Keral

Mumbai lessons may help State

Doctor who was part of medical team from State submits report

As the proportion of serious COVID-19 patients goes up in the State, Kerala should do meticulous planning and develop indices for understanding how and when the State’s intensive care facilities could reach the saturation point.

This will help to rationalise investment in infrastructure and human resource, according to Santhosh Kumar S.S., Deputy Superintendent of Thiruvananthapuram Government Medical College Hospital, who had been in Mumbai where he had been part of a medical team running a 120-bed ICU facility.

In Mumbai hospitals, non-availability of critical care beds and ICU facilities has significantly contributed to COVID-19 mortality. With over 200 cases a day now, the current situation in Kerala is quite manageable, with only about 30 patients in ICUs and about five in ventilators. But this is the crucial time for the State to make a realistic estimation of its functional ICU facilities because the current level of facilities in Kerala hardly fulfils the requirements of serious COVID-19 patients, says Dr. Santhosh Kumar.

Liquid oxygen plants

He has now submitted a report of his team’s Mumbai stint and the lessons that Kerala can learn from Mumbai to the B. Ekbal committee.

(Recorded data)
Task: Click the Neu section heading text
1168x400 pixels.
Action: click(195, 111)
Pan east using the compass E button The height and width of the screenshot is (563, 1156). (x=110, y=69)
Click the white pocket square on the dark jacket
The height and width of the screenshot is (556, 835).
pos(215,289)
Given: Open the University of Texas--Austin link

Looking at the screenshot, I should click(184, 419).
...
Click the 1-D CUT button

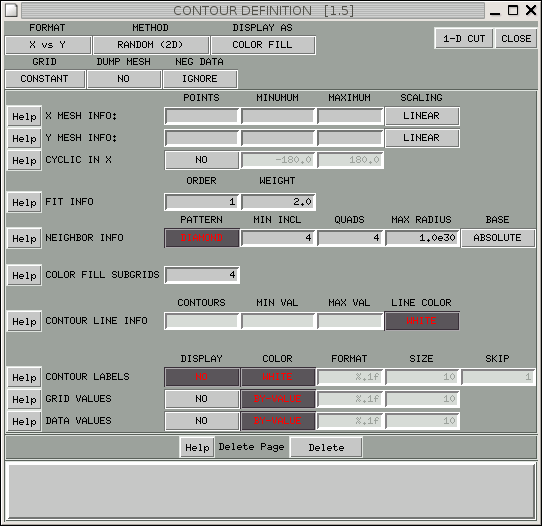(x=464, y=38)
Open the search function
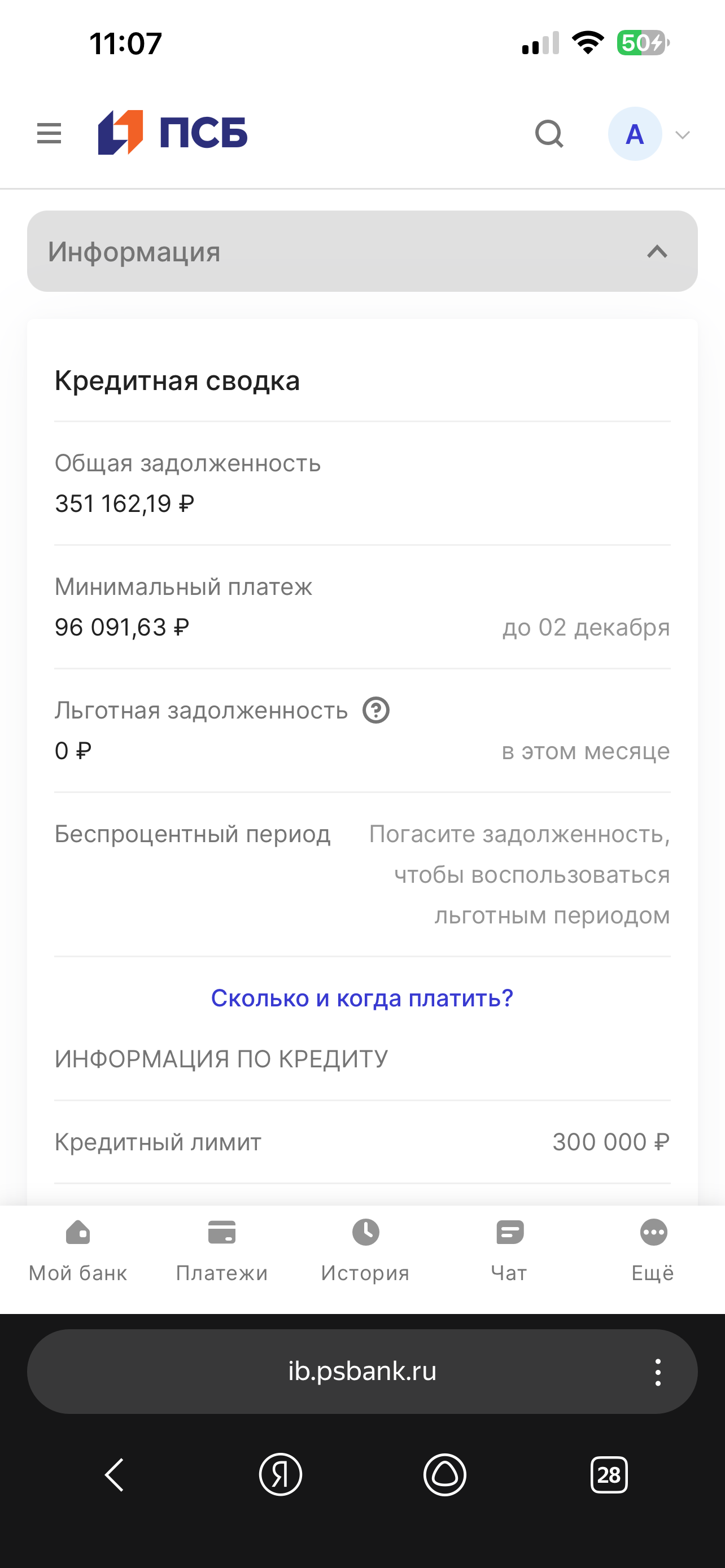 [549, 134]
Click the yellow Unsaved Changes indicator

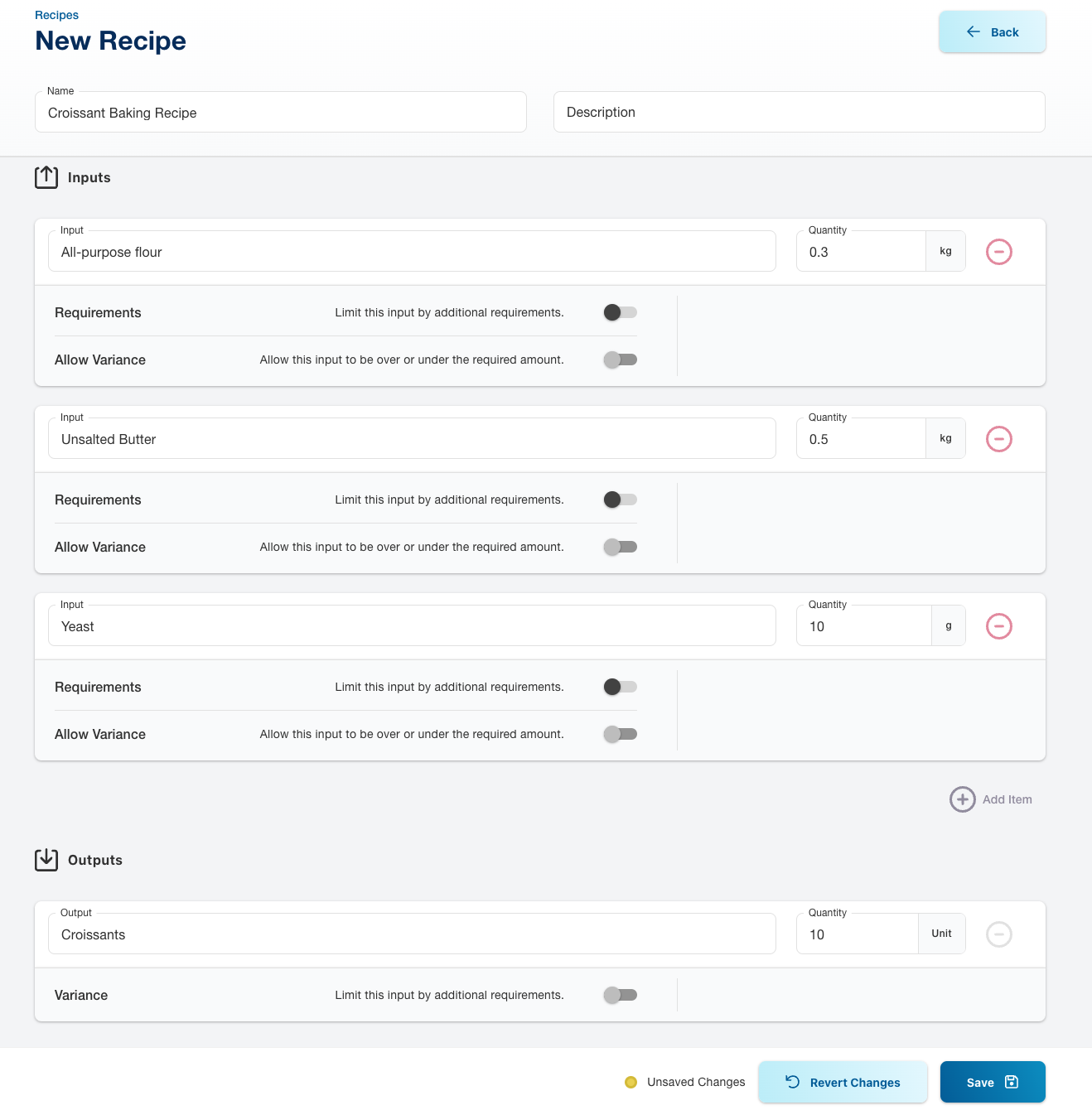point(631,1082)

* **Description of the task**: Write out the entire news article on Mumbai's lessons for Kerala word for word. The records can be set aside; nothing in them is needed.

* **Response below**:
Keral

Mumbai lessons may help State

Doctor who was part of medical team from State submits report

As the proportion of serious COVID-19 patients goes up in the State, Kerala should do meticulous planning and develop indices for understanding how and when the State’s intensive care facilities could reach the saturation point.

This will help to rationalise investment in infrastructure and human resource, according to Santhosh Kumar S.S., Deputy Superintendent of Thiruvananthapuram Government Medical College Hospital, who had been in Mumbai where he had been part of a medical team running a 120-bed ICU facility.

In Mumbai hospitals, non-availability of critical care beds and ICU facilities has significantly contributed to COVID-19 mortality. With over 200 cases a day now, the current situation in Kerala is quite manageable, with only about 30 patients in ICUs and about five in ventilators. But this is the crucial time for the State to make a realistic estimation of its functional ICU facilities because the current level of facilities in Kerala hardly fulfils the requirements of serious COVID-19 patients, says Dr. Santhosh Kumar.

Liquid oxygen plants

He has now submitted a report of his team’s Mumbai stint and the lessons that Kerala can learn from Mumbai to the B. Ekbal committee.